キャリアコンサルタントの活動範囲は企業によって異なりますが、社員との1対1の個別面談を基本とし、キャリア開発に係る人事制度の整備やキャリア研修のプログラム開発、情報提供や宣伝活動、上司・経営者への介入など多岐にわたる活動をおこなっています。
キャリアコンサルタントの役割は、下記のことがあります。
①社員の自己理解の支援 ②社員のキャリアプラニングの支援 ③上司や職場への介入 ④経営者への情報提供と組織活性化の支援等です。
2020年に、下村英雄著「社会正義のキャリア支援」~個人の支援から個を取り巻く社会に広がる支援へ~が発行されました。
『個人の成長が、組織の成長につながる』「組織と個人の共生」をテーマに、“ワークエンゲージメント” “働きやすい職場づくり” “心理的安全性の必要性”などを投稿させていただいておりますが、故木村周先生が強調する「労働の人間化」が、社会正義のキャリア支援と直接関連していると書かれておりましたので、 その一部を引用いたします。
「労働の人間化は」は古い概念ですが、おもに1970年代にヨーロッパを中心に広がりを見せた国際的な動向で提唱された言葉です。労働の内容や質をより人間的にしようという運動で、当時のいいかたではME化(マイクロエレクトロニクス化)によって細分化された職務を、より人間的な労働に再編成することなどを議論していました。この時、労働の内容は次のような要件を備えなければならないとされました。
1.【変化】労働の内容に手応えがあること。単に忍耐をようするというだけでなく、適当な変化があること。
2.【学習】仕事から学ぶことがあること。継続的に妥当な量の学習があること
3.【自立性】自分で判断する余地があること。自分の責任で決められること。
4.【他人との協調関係】人間的なつながりがあること。同じ職場の人々が互いに他人を認め合う関係にあること。
5.【社会的意義】仕事に社会的意義があること。自分の労働と社会をつなげて考えらえること。

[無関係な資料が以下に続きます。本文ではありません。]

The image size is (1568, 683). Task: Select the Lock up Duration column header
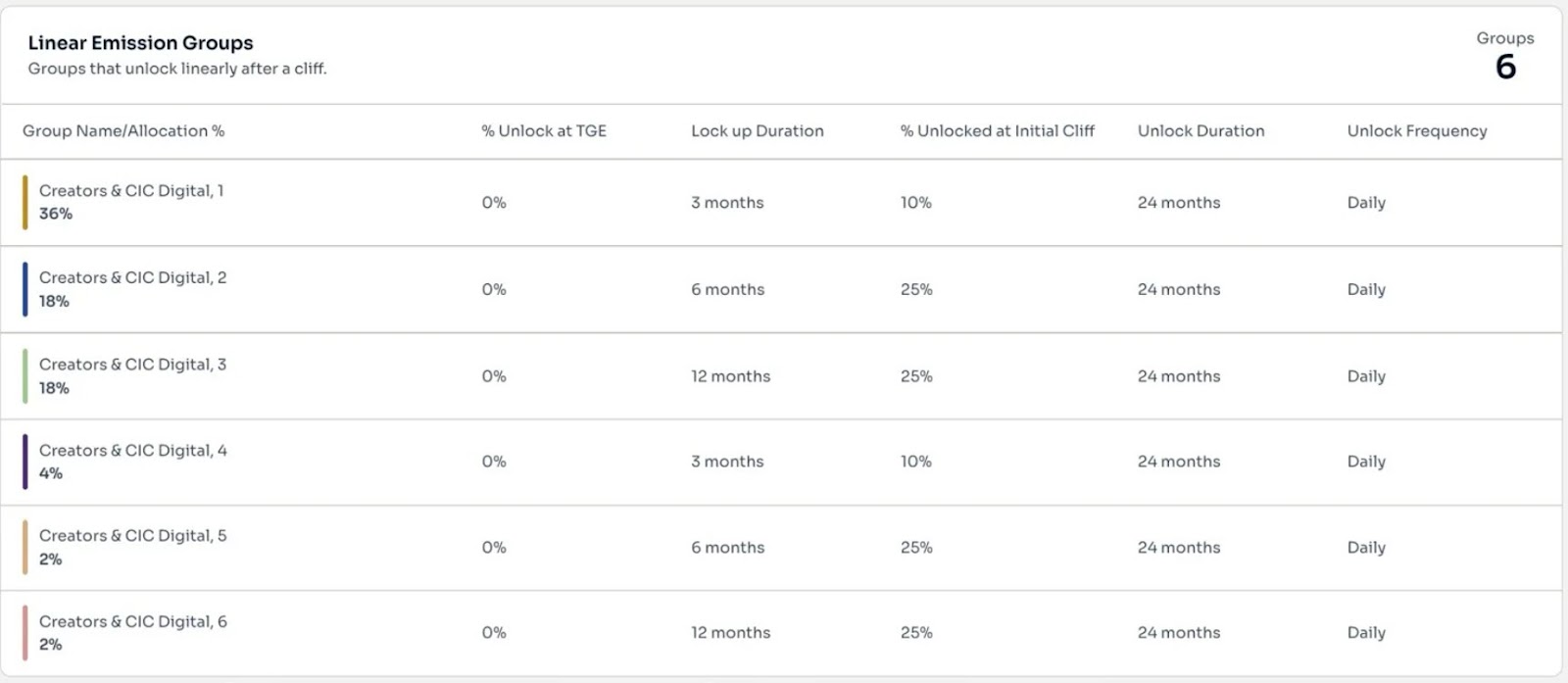(757, 131)
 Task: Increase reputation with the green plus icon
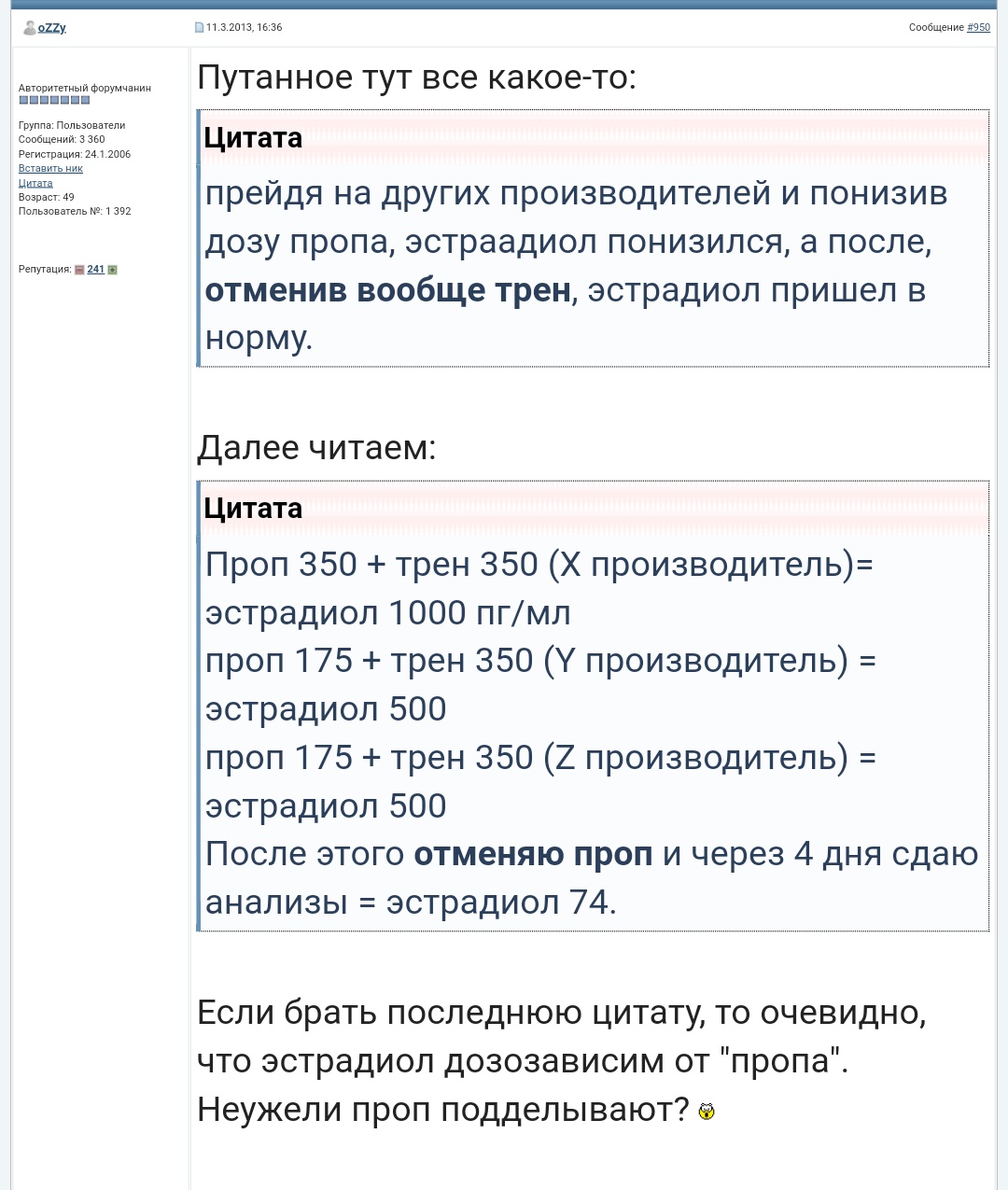click(x=113, y=270)
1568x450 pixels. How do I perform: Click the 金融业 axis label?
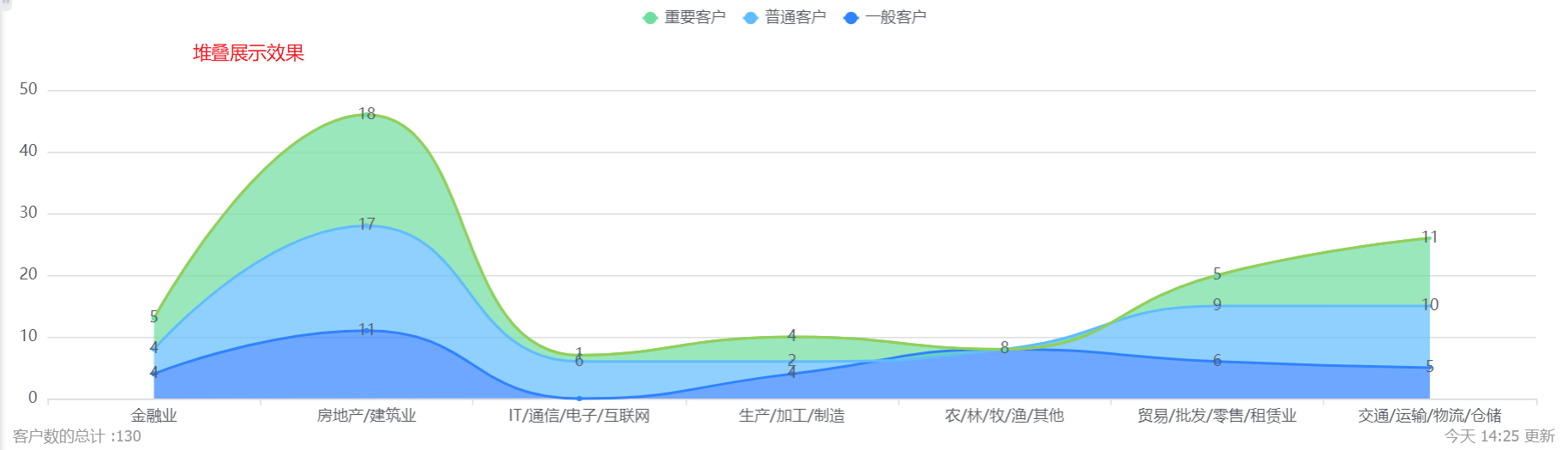(x=154, y=416)
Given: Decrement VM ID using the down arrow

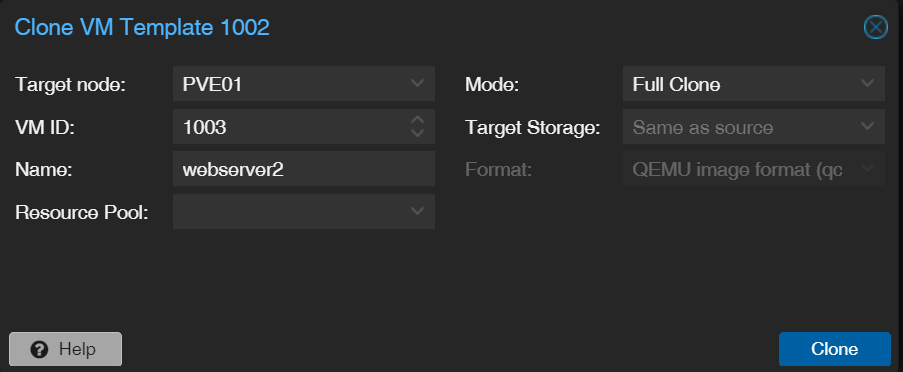Looking at the screenshot, I should pos(418,132).
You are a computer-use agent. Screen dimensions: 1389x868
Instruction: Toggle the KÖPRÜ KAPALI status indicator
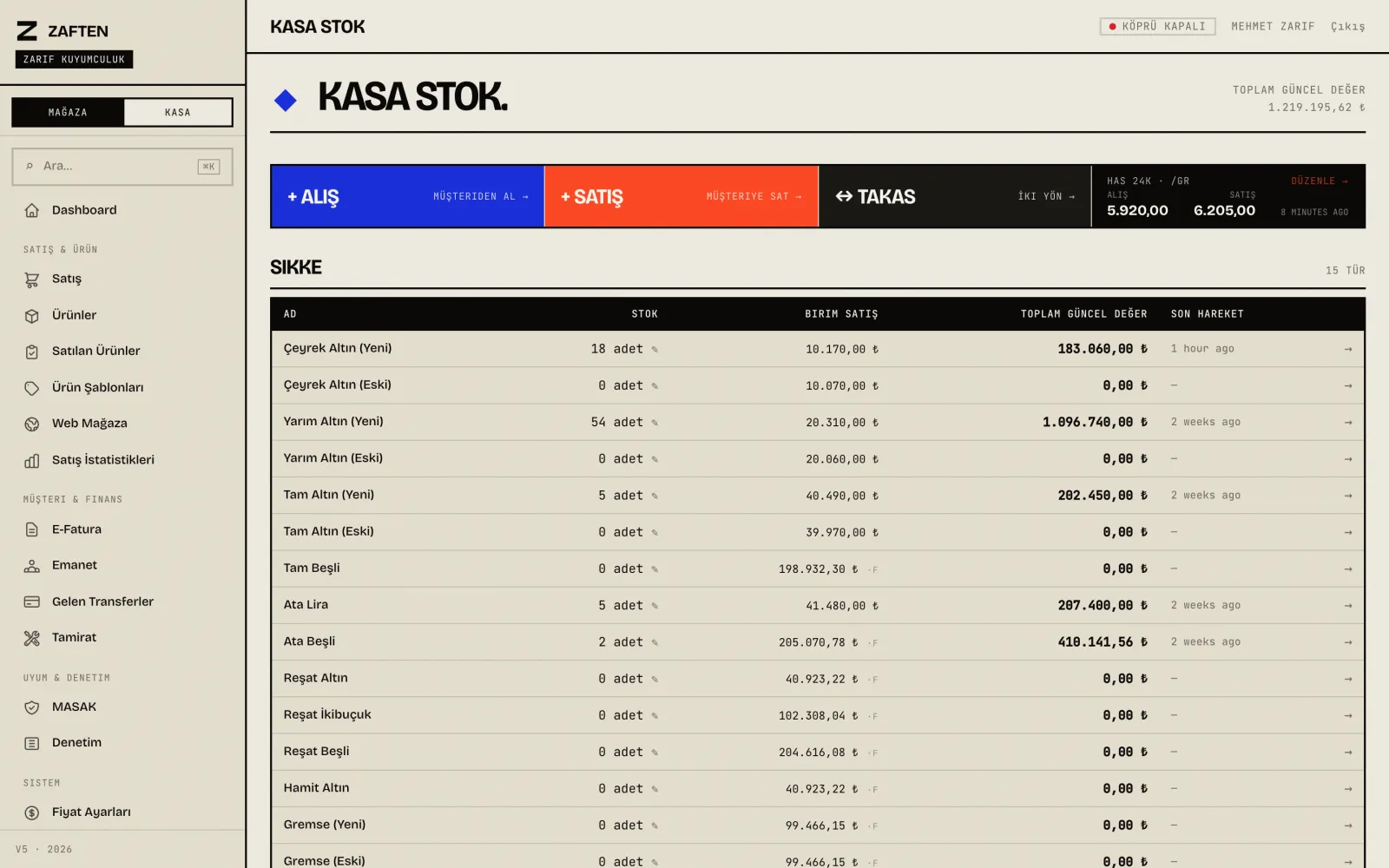(x=1157, y=27)
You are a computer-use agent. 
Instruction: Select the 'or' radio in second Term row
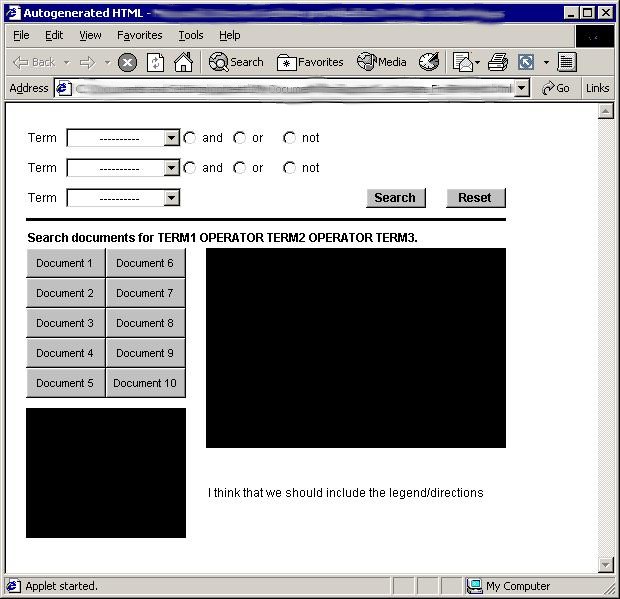239,168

6.【成長】将来にとってプラスになること。何らかの意味で良き将来につながること。
「労働の人間化」の考え方は、現在の日本の職場環境、キャリア環境をより良いものにするために不可欠のものです。そのことが、離職防止、企業の成長につながることになると思います。昨今は、人事・労務の部署の方々がキャリアコンサルタントの資格を取得し、企業内キャリアコンサルタントとして活動されている方も増加傾向にあります。